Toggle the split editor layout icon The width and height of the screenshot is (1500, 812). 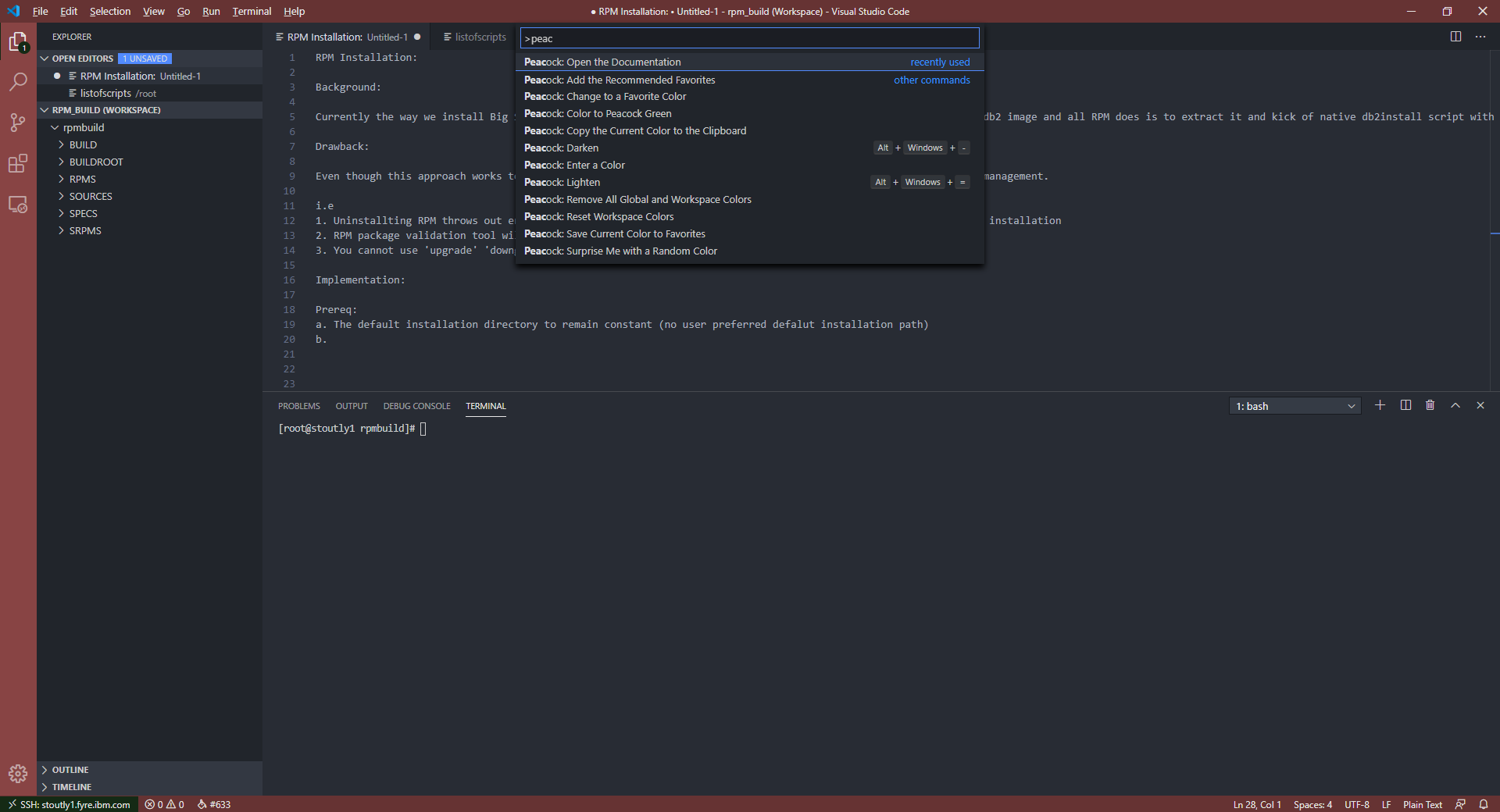point(1455,37)
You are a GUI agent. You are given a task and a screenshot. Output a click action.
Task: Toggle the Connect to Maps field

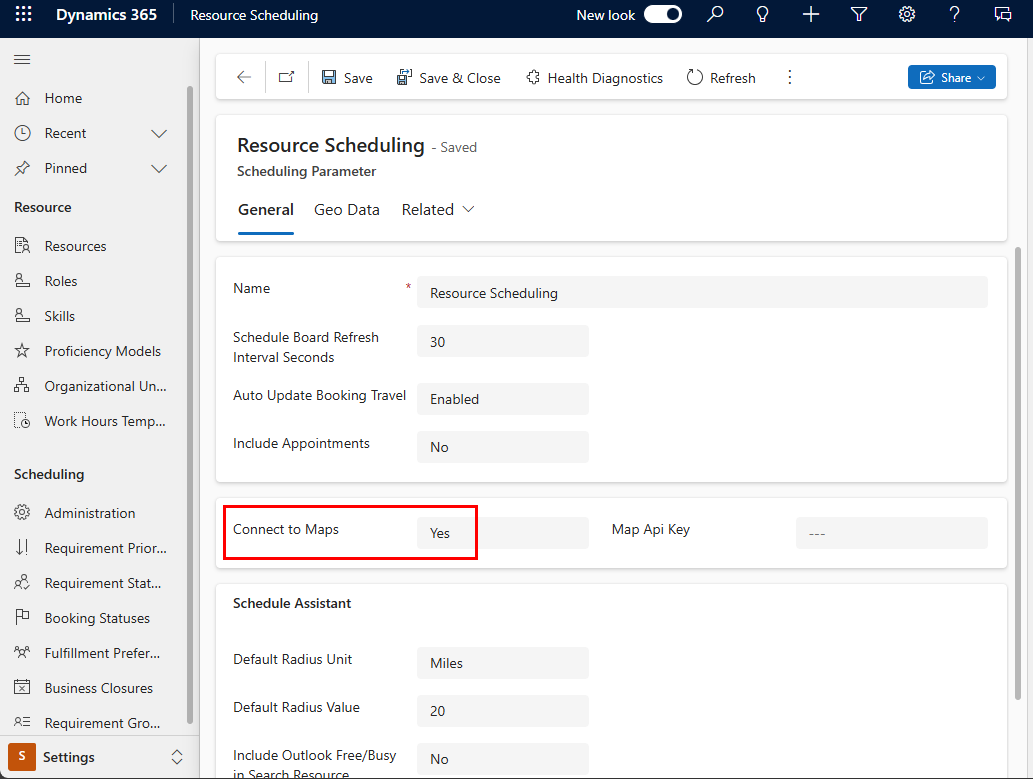coord(502,533)
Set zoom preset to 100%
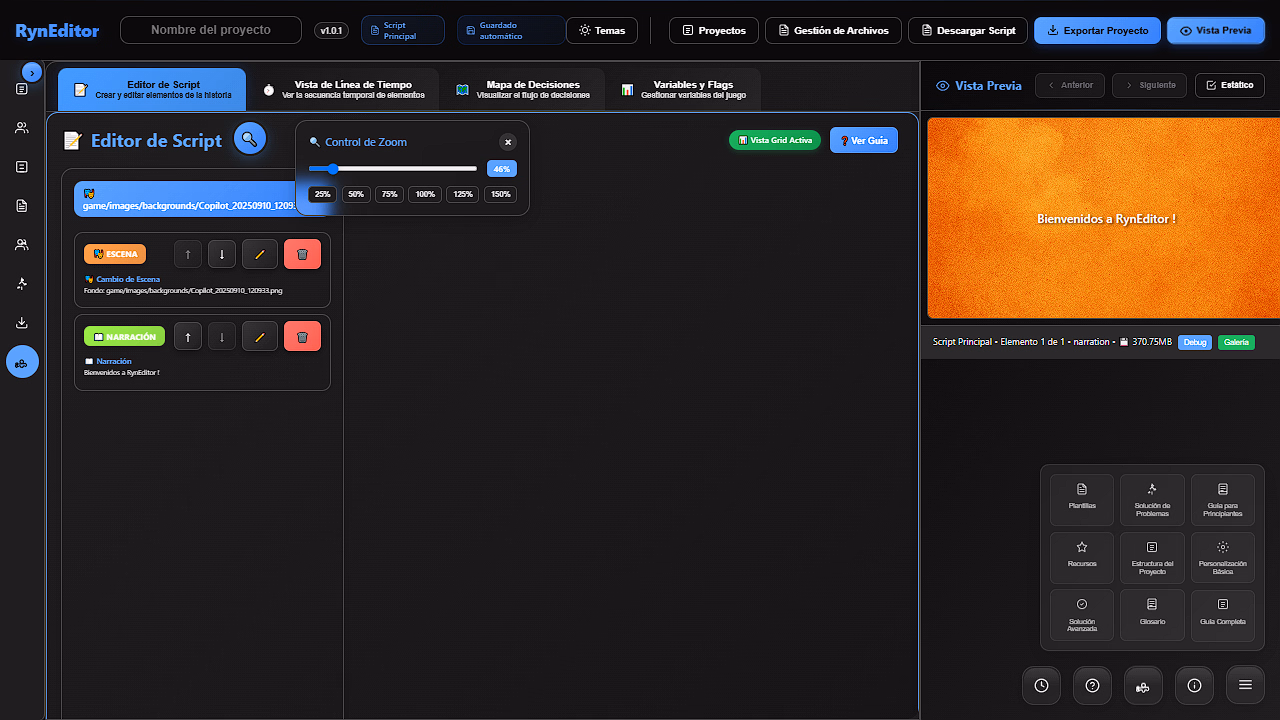 [x=425, y=194]
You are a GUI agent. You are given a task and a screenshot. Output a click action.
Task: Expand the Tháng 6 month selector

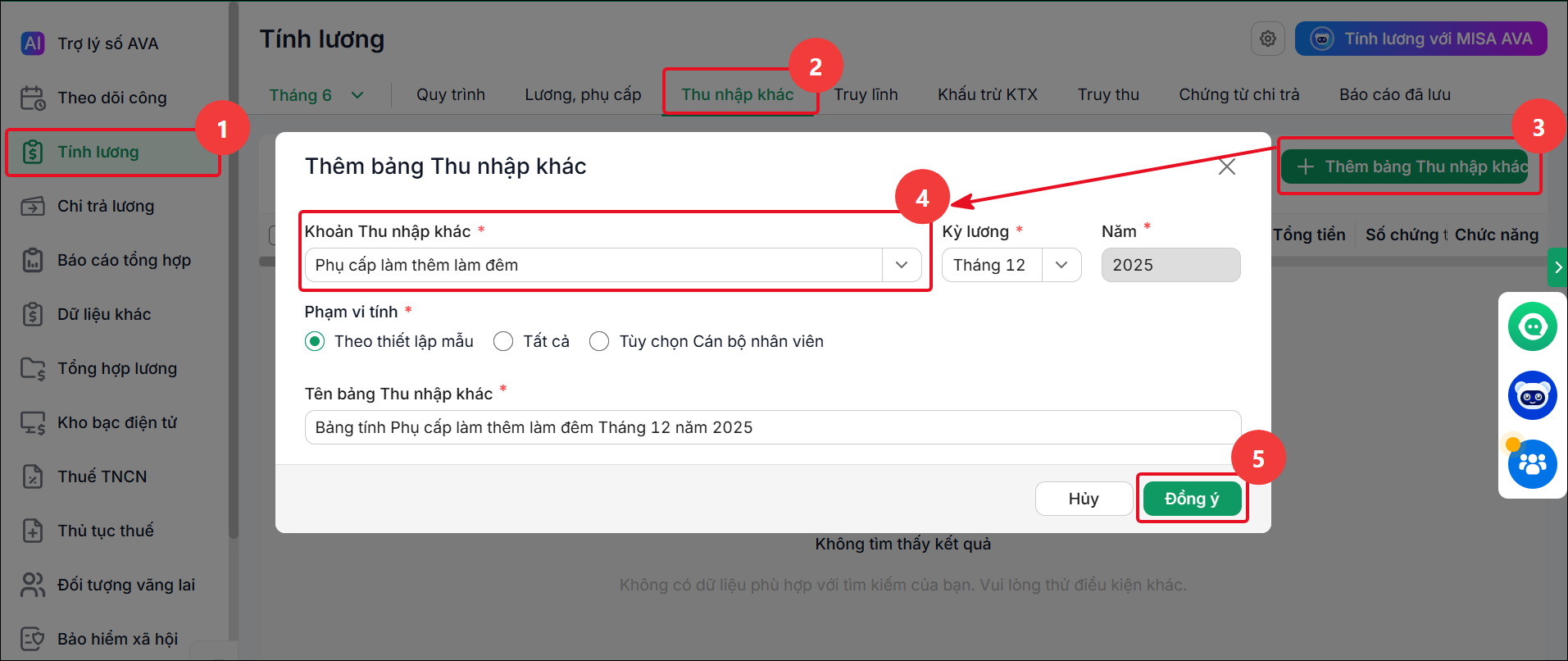(316, 95)
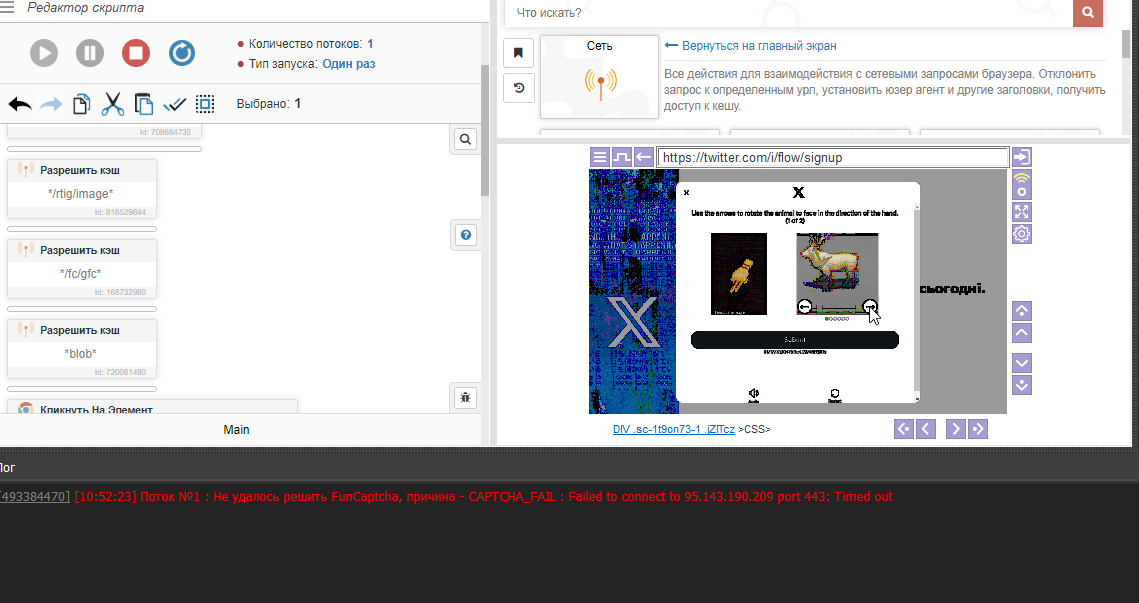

=-=-=-=-=

▶ _The task_
Return the stretch of the entries from the line containing "Set zoom preset to 100%" through the end of the entries, word for word. Leave the pictures out of your answer.

▶ _Written response_
Set zoom preset to 100%
 [x=425, y=194]
You are a GUI agent. You are given a task and a screenshot. Output a click action.
Task: Expand the Tháng 6 month selector

(316, 95)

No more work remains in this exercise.